====== PROVIDED DATA
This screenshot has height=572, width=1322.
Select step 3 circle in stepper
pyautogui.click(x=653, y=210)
============
====== PROVIDED DATA
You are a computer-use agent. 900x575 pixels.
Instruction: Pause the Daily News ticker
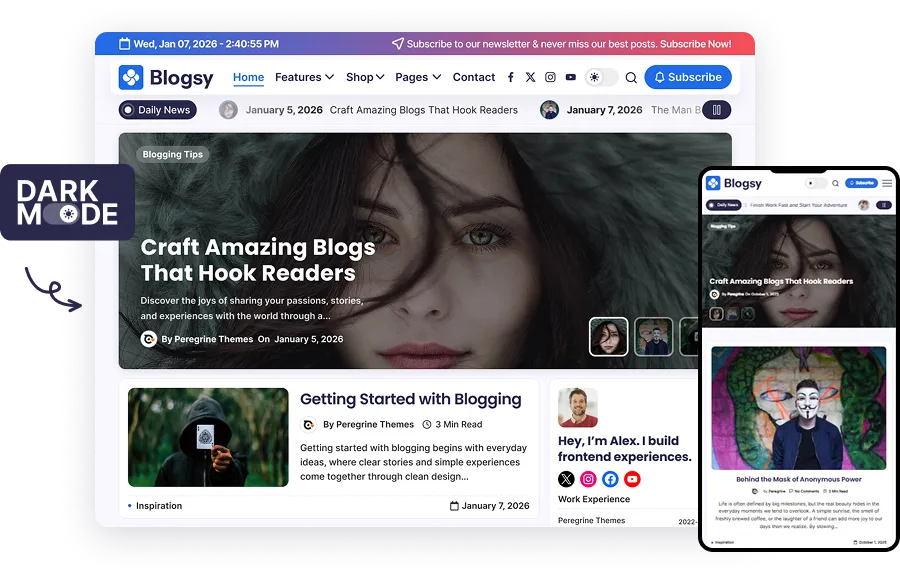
============
====== PROVIDED DATA
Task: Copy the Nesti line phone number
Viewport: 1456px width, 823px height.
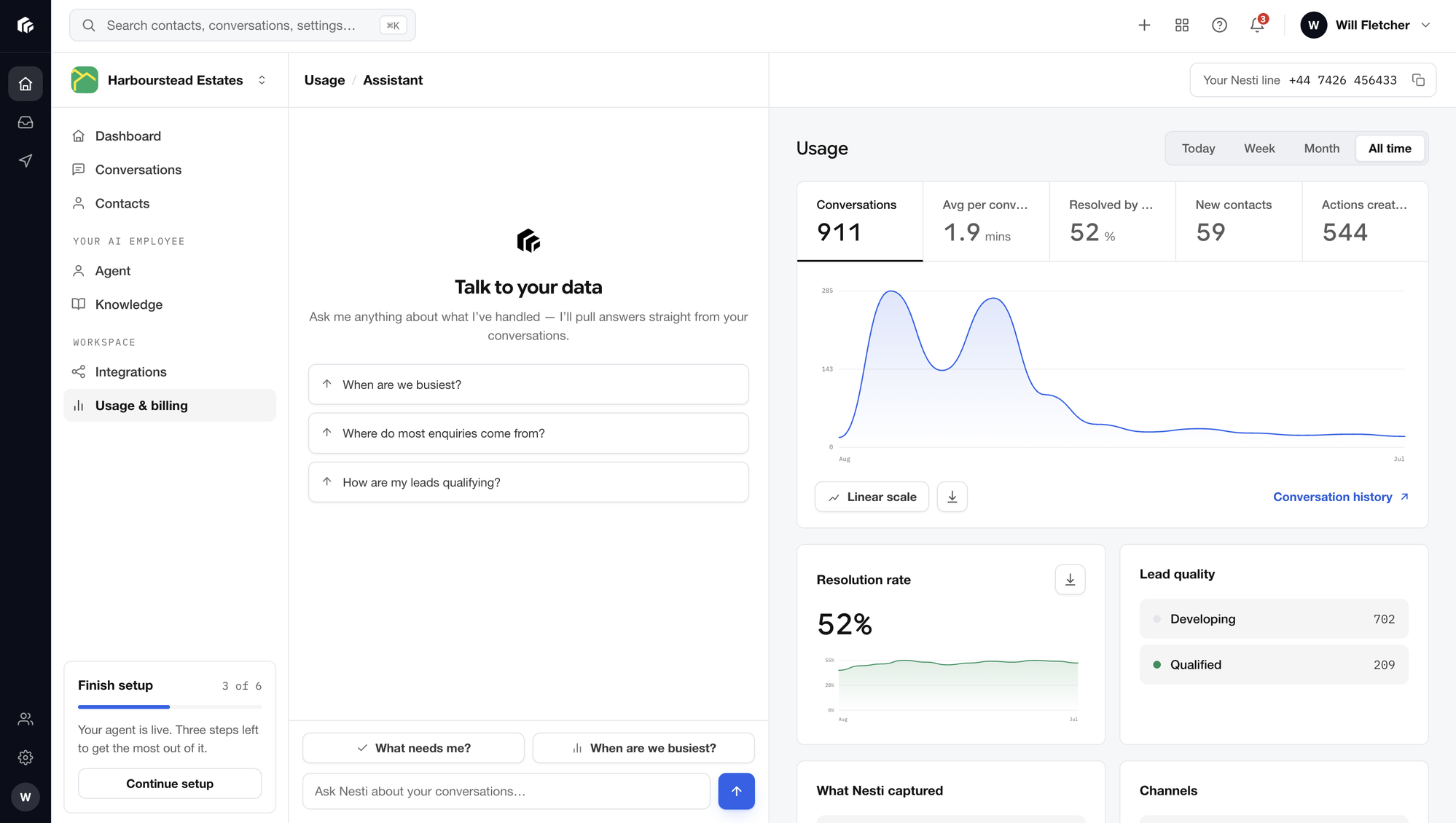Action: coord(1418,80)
============
_WHAT NEEDS TO BE DONE_:
Duplicate the rows starting at the line that contains "Task: Copy the Nesti line phone number" and ending with the line that contains "Action: coord(1418,80)", both included. Omit the pictures from your copy.

_REPLY_:
Task: Copy the Nesti line phone number
Viewport: 1456px width, 823px height.
Action: coord(1418,80)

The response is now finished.